Task prompt:
State how many of the lines below contain the string "mention". Give only the number.

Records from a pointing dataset
------------------------------

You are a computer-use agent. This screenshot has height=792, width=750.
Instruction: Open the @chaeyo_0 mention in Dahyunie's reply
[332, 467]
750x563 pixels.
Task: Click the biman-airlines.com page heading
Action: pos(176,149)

------------------------------

Task output:
1